Subject: Making bootable fdsets, Copying Win95
To: der Mouse <mouse@Rodents.Montreal.QC.CA>
From: Miles Nordin <carton@Ivy.NET>
List: current-users
Date: 10/26/1999 23:15:53
On Tue, 26 Oct 1999, der Mouse wrote:

> otherwise soon enough. :-)  (The real need is to fix a Windows box that
> won't boot, and I intend to do it by cloning the disk from another box
> that is fine.

This often won't work because FAT filesystems change shape depending on
the disk's c/h/s geometry, so it's conceptually impossible to copy one
from one disk to another without understanding the filesystem, unless both
disks are of identical geometry.

I tried a LOT of things to move Win95 from one disk to another.  There are
probably procedures I don't know about, but what worked for me is:

 o QUIT Win95.  You have no hope while it's running because files that are
   ``in use'' can't be read, and the only time files aren't ``in use'' is
   when you don't have long filenames available.
 o Prepare the destination disk
    o go to a working box
    o make a floppy with 'FORMAT A: /u/s'
    o copy c:\windows\command\{fdisk,sys,format} onto your floppy
    o stick your destination hard disk in another box
    o boot it from the floppy you made
    o FDISK and 'FORMAT /S' the destination hard disk so that it's
      bootable
 o Use a UNIX that understands long filenames, like NetBSD, to copy the
   filesystem.  This is really, i'm convinced, the only way it can be
   done.  Your ``hidden'' files will probably be unhidden, but at
   leastt they aren't silently ignored as on a PeeCee.  You can rehide 
   them with ATTRIB somehow.  I think there are some Secret Undocumented
   Options to ATTRIB, or maybe I just used ALTER.COM.  If it was 
   _documented_ it wouldn't be _hidden_, would it?  Does anyone else 
   find the idea of ``secret'' files a little odd?
   --you might want to try to get UNIX _not_ to copy IO.SYS and MSDOS.SYS,
   else you might have to boot off that floppy you made and type 'SYS C:'
   to fix up the damage to the Microsoft's ``House-of-cards: A completely
   novel one-sector booting framework'' [SIGCOMM v.27].
 o This will get you a hard disk with all your files on it, that won't
   boot into the GUI because the registry is broken.  Microsoft's 
   REGEDIT tool runs from DOS as well as the GUI, probably because they 
   anticipated this--it suspiciously has command line options that
   basically say ``/NETBSD -- reattach the registry files to the MSB 
   (Master Secret Block) on the disk after you used UNIX to copy them 
   because Win95 sucks so much.'' But sadly it is useless. I've tried to 
   use it to dump/restore the registry, but it (a) might not work, ever, 
   on any size registry, and (b) always crashed when I ran it, saying 
   the registry was too big.  Arranging for HIMEM.SYS and such to be
   available did not help (b).
 o Run the Win95 installer CD.  It will _reattach_ your broken registry,
   so all your dancing paperclip preferences should be happily restored.
   It will not, as you'd expect, simply give you a new empty registry.

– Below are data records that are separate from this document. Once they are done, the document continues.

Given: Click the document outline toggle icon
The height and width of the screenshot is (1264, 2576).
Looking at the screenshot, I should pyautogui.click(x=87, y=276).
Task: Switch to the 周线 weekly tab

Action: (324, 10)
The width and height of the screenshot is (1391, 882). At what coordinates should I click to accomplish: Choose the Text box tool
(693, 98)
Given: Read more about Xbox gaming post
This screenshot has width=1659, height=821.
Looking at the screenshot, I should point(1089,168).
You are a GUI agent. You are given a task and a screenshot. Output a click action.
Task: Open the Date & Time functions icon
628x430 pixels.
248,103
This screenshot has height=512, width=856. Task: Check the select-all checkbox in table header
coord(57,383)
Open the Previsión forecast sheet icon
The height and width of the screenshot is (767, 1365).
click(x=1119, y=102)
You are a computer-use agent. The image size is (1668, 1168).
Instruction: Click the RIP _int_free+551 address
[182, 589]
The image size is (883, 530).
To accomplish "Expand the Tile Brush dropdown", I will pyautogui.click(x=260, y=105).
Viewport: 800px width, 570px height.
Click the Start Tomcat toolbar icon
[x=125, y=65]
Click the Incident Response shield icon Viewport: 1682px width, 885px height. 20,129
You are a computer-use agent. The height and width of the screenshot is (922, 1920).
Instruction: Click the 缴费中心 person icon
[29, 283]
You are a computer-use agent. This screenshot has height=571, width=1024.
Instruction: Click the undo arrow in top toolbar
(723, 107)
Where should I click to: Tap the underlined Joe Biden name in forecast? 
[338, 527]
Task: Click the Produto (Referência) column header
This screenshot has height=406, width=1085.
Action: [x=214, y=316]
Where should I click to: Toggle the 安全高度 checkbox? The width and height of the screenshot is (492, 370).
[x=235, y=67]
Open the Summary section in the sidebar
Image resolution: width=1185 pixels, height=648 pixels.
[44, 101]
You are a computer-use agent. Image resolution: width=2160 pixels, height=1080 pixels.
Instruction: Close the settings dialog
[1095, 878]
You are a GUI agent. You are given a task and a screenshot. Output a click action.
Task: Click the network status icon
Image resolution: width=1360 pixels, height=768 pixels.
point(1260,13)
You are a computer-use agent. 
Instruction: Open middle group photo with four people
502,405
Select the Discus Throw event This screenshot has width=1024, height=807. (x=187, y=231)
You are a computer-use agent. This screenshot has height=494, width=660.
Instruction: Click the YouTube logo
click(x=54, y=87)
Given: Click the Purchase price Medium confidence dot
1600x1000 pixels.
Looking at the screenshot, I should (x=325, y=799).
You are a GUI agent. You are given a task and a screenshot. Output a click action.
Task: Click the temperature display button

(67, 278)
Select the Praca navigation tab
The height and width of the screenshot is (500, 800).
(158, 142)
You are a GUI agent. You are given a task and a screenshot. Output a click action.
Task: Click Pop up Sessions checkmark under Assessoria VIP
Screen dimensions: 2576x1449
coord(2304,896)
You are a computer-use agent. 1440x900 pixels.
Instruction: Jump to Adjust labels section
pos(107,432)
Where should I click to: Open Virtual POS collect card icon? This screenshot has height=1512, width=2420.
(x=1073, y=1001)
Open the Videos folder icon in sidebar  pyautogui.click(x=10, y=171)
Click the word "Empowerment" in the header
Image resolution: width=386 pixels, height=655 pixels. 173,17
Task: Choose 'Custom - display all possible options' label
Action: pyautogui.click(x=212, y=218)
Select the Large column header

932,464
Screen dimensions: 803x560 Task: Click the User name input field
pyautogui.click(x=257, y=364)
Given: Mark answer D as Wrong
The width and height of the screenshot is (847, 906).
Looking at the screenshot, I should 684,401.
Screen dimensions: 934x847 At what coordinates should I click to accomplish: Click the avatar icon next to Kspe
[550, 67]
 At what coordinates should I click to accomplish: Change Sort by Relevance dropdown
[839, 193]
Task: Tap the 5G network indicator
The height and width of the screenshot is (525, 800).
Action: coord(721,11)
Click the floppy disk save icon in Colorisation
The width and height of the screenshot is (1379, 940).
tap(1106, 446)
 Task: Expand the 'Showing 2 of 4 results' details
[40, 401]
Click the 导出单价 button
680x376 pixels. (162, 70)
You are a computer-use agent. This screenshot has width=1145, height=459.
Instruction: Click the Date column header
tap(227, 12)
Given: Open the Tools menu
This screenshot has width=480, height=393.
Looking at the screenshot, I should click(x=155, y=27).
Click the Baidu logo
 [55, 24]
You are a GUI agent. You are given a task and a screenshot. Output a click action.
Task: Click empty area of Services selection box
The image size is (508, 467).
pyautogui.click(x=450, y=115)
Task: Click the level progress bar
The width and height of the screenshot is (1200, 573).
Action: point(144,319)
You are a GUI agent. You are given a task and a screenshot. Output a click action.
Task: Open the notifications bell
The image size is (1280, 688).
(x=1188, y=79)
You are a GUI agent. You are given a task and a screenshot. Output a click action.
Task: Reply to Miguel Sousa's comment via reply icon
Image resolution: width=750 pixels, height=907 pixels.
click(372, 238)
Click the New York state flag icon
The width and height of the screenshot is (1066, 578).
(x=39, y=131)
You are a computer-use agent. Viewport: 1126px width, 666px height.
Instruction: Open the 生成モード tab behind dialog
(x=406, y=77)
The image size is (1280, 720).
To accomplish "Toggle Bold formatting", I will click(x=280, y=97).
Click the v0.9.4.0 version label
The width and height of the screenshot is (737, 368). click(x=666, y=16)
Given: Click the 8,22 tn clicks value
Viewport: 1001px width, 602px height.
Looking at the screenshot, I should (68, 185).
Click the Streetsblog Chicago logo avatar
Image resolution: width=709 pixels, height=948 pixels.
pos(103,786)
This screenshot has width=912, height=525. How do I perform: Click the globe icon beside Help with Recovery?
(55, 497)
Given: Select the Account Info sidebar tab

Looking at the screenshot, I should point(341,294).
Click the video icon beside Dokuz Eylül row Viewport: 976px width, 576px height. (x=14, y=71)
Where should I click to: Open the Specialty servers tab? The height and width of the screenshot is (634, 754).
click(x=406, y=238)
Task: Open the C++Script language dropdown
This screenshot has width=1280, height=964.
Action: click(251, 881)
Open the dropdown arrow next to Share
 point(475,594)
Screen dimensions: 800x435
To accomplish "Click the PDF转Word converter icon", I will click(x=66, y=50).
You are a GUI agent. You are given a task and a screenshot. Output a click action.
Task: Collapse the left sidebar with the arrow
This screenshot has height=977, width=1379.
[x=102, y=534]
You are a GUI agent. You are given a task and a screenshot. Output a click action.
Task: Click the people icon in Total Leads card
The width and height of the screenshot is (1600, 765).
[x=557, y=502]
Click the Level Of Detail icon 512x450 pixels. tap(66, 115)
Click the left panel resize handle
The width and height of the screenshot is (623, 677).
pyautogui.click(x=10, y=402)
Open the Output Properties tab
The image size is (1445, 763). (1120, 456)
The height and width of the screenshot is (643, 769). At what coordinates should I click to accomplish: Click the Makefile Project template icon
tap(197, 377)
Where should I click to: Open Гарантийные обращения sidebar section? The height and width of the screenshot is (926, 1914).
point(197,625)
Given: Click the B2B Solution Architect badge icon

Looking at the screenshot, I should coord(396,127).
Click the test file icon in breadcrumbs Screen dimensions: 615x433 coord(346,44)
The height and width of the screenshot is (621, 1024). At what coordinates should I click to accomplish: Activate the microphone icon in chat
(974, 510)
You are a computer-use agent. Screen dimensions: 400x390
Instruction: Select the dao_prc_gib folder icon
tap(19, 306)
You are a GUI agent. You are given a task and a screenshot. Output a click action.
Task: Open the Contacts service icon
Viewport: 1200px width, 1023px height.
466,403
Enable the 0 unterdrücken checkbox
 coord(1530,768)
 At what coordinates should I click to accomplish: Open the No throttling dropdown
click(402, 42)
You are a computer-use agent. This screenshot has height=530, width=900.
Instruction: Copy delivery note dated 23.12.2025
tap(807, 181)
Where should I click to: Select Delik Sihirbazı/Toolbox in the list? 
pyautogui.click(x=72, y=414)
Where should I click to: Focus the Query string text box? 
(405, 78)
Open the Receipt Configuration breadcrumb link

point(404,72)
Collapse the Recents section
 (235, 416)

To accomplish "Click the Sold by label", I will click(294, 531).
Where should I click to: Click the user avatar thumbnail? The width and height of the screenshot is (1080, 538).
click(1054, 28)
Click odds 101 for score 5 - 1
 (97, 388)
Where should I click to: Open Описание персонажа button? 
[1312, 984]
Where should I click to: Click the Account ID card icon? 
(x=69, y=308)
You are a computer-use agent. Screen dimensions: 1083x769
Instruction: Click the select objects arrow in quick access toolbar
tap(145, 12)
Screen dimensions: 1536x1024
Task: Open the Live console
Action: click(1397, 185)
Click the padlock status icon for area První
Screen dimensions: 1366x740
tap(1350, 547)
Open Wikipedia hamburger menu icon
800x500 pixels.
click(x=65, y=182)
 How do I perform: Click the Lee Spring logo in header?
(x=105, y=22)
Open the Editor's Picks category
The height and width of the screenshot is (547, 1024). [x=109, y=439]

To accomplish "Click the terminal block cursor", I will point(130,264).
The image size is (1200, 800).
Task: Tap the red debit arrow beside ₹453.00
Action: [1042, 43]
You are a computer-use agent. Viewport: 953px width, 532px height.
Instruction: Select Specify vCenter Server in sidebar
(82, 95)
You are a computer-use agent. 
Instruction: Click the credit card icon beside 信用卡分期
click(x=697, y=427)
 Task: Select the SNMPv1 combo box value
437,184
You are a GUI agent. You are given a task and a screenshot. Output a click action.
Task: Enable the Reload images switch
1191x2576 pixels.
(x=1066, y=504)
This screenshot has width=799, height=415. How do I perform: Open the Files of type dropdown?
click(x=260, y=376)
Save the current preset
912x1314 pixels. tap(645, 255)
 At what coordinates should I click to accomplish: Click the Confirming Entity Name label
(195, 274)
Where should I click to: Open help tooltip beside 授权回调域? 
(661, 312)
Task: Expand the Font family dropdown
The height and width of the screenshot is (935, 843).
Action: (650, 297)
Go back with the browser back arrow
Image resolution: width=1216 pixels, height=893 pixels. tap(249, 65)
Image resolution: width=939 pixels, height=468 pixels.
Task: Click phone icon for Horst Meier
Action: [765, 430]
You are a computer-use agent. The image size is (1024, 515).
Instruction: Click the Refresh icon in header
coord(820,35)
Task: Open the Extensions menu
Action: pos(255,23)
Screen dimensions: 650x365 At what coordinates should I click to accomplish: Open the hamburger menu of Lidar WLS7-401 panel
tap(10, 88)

..Wow..  i am so glad this is your job now, not mine.  i am almost a
little frightened that i know how to do this.  yet, i hope it helps.

> how do the multi-floppy sets work?

They are USTARFS.  I've never made one, but gazed at the Makefile code in
fascination.  It makes multi-disk Linux boots look hopelessly cobbled
together, since the Linux bootloader doesn't..., well nevermind--it's
cool, and it's in /usr/src/distrib/i386/floppies/fdset*

The plan is that you make a tarfile containing boot and netbsd.  You put
boot in the tarfile not because it's actually read out of the tarfile, but
just because it leaves space in the file for ``installboot'' to overwrite
it with the actual second-stage loader, which is guaranteed to be just a
little bit shorter than the ``boot'' file out of which installboot
extracts it.

It looks like the first disk is a tarball starting at 8k, on which
installboot gets run to write the first sector in PeeCee video-game-BIOS
format.  You use '-b 17' with installboot so that it starts writing the
second-stage loader at 8k + 0.5k (block 17), which is right after the
tar-header for 'boot'--the cleverly-arranged safe place to scribble.

Every disk thereafter starts with an 8k _human-readable_ text header that
looks like it probably helps the second-stage loader figure out if you've
put in the right disk, and then after that just continues with the tarball
right where you left off on the last disk.

You can glean a lot more from the Makefile's, and will probably want to
simply use the Makefile's to build your fdset, but I thought I'd summarize
just to entice you towards them--it looks really neat.